» **Seçilen Metin**
>>
"Türk Bayrağı Serili Tabut" ve Kıbrıs

Yazan: 24 Mart 2022 1084

Kumarhane baronu maktul Halil Falyalı öldürüldü, tabutuna Türk bayrağı serildi, bu duruma CHP kanadından ama o da cılız mı cılız, hem de Türk bayrağının lekelenmesini dert edinmekten değil, Ak Parti’yi bu hususta nasıl yıpratabiliriz gailesinden kaynaklı olarak mırıldanıldı ve hadise, beş dakikalık bir oldu bitti arasında unutulup gitti… Amma işte tam da bugün, bu defa çok haklı bir serzeniş halinde tabut olayına Malul Sayılmayan Gaziler Derneği’nden bir feveran geldi… Bunlar, terörle mücadelede yara alan ama devlet tarafından gazi unvanı verilmeyen, verilmediği için de tabutlarına Türk bayrağı serilemeyen asker ve polisler… Gazi sayılmama sebepleriyse, TSK Sağlık Yeteneği Yönetmeliği’nin %40 altı yaralanmayı gazilik olarak yeterli görmemesi… Böyleyken kimi gözlerinden birini kaybetmiş, kiminin birkaç parmağı yok, kimi de kalbinde şarapnel parçasıyla yaşıyor… Ama işte Allah indinde gazi olsalar da, kanun indinde değiller… Kısaca diyorlar ki:

-Bir kumarhane baronunun tabutuna Türk bayrağı serilebiliyor da, terörle mücadele ederken çok iyi (!) yaralanamadığımız için bizim tabutumuza Türk bayrağı serilmesi yasak!
<<
» **Veri Kesiti**
>>
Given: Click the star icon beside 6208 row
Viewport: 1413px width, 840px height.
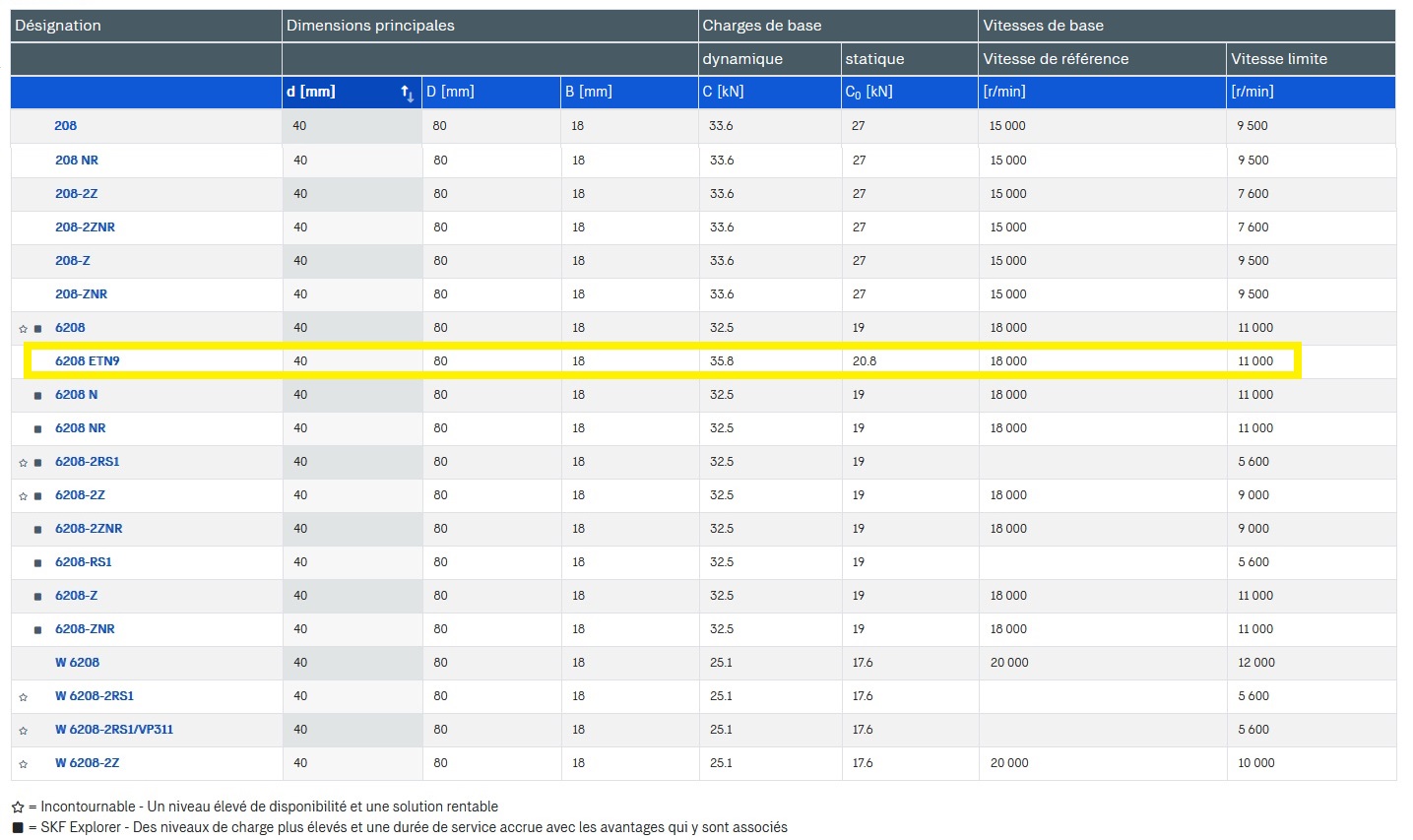Looking at the screenshot, I should pyautogui.click(x=24, y=329).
<<
» **Alıştırma Görevleri**
A. Bayraklı tabut yazısında, gazi sayılmayan yaralıların yaşadığı sağlık sorunlarını sırala.
B. Bayraklı tabut yazısında "-Bir kumarhane baronunun" kısmından "bayrağı serilmesi yasak!" kısmına kadar her şeyi, "kumarhane baronunun" yerine "mafya liderinin" koyarak düzenle.
C. Bayraklı tabut yazısına göre şu soruları cevapla:
(i) Tabutuna Türk bayrağı serilen kumarhane baronunun adı ne?
(ii) Tabut olayına hangi dernekten tepki geldi?
(iii) TSK Sağlık Yeteneği Yönetmeliği, yüzde kaçın altındaki yaralanmayı gazilik için yeterli görmüyor?

» **Cevaplar**
A.
- gözlerinden birini kaybetmiş
- birkaç parmağı yok
- kalbinde şarapnel parçasıyla yaşıyor

B.
-Bir mafya liderinin tabutuna Türk bayrağı serilebiliyor da, terörle mücadele ederken çok iyi (!) yaralanamadığımız için bizim tabutumuza Türk bayrağı serilmesi yasak!

C.
(i) Halil Falyalı
(ii) Malul Sayılmayan Gaziler Derneği
(iii) %40